Nous ne pouvons dans un premier temps nous définir que par rapport à autrui, soit dans un rapport d'opposition (je
me singularise, je me distingue de l'autre, de ce que je ne suis pas), soit au contraire dans un rapport d'identité et
de reconnaissance.
La question est alors de savoir si l'alternative est dépassable, s'il existe un moyen de se définir
autrement que dans un rapport à l'extérieur, de se forger une identité interne, de s'affirmer sans pour autant avoir à
s'opposer.
L'autre a une emprise sur nous, emprise volontaire ou involontaire.
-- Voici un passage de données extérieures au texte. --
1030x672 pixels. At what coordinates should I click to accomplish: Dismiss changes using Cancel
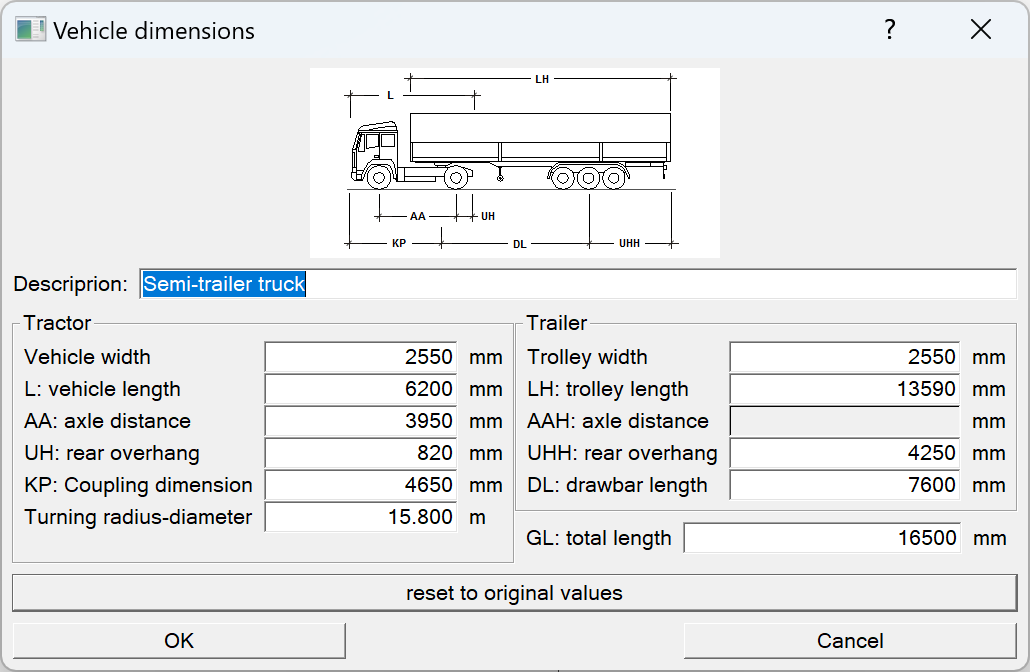(x=849, y=640)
Est-il possible de s'en défaire, et
surtout est-ce nécessaire ? Ne perdrait-on pas tout ce que l'on est en se libérant d'autrui (voir la dialectique du
maître et de l'esclave, où la perte du statut de maître comme d'esclave pourrait impliquer une sorte de suicide social
et personnel) ? Ou avons-nous le devoir de nous libérer d'autrui, pour pouvoir développer ce que nous sommes
vraiment ?
L'île déserte: un illusoire paradis...
On se plaît souvent à penser que l'on serait bien plus heureux à vivre seul sur une île déserte.
On croît naïvement
que la solitude peut nous offrir la liberté de faire ce qu'il nous plaît...
Image d'Épinal qui ne résiste guère à l'analyse
philosophique.
En effet, vivre seul, c'est plutôt se priver de toute liberté.
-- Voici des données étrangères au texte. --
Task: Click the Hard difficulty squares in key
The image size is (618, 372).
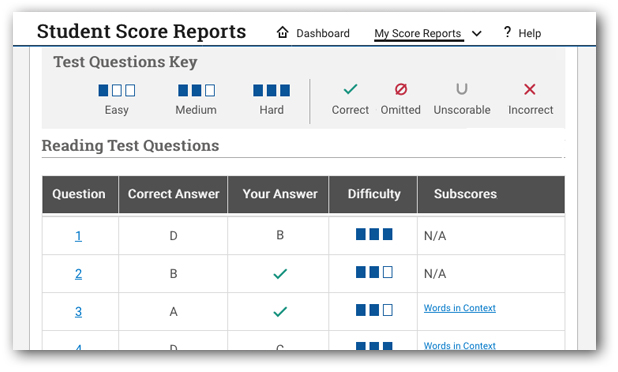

Robinson doit seul supporter ses craintes.
Il doit seul chasser, cultiver, affronter la nature.
Il est donc toujours soumis à la nécessité.
Il n'est pas libre.
On
argumentera cette partie avec la notion philosophique de SOLIPSISME.
«Par le je pense, contrairement à la philosophie de Descartes,
contrairement à la philosophie de Kant, nous nous atteignons nousmêmes en face de l'autre, et l'autre est aussi certain pour nous que
nous-mêmes.
Ainsi l'homme qui s'atteint directement par le cogito
découvre aussi tous les autres et il les découvre comme la condition de
son existence [...]Ainsi découvrons-nous tout de suite un monde que
nous appellerons l'intersubjectivité et c'est dans ce monde que l'homme
décide ce qu'il est et ce que sont les autres».
(L'existentialisme est un
humanisme, 1945.)
Sartre récuse dans ce texte que le «cogito» [voir Descartes] soit un
solipsisme (c'est-à-dire enferme l'homme dans une conscience de soi qui
met en doute l'existence du monde extérieur et des autres).
Pour Sartre,
l'intersubjectivité (c'est-à-dire la relation entre les subjectivités) est une
structure première: l'individu ne se découvre pas lui-même avant de
découvrir les autres : il ne prend conscience de lui-même qu'en même
temps qu'il prend conscience des autres, qu'il se situe par rapport à eux
en étant reconnu par eux.
LE SOLIPSISME CHEZ DESCARTES
A ce moment de sa réflexion (découverte du cogito), Descartes possède
une certitude indubitable.
Il est; et son être c'est sa pensée.
Car le doute, appuyé sur l'hypothèse du malin
génie, a séparé de moi non seulement le monde, mais encore mon corps et mes sens, a exorcisé tout ce qui
est simplement «mien» pour ne laisser subsister dans sa présence indubitable que ce qui est «moi», c'est-àdire ma conscience, ma pensée.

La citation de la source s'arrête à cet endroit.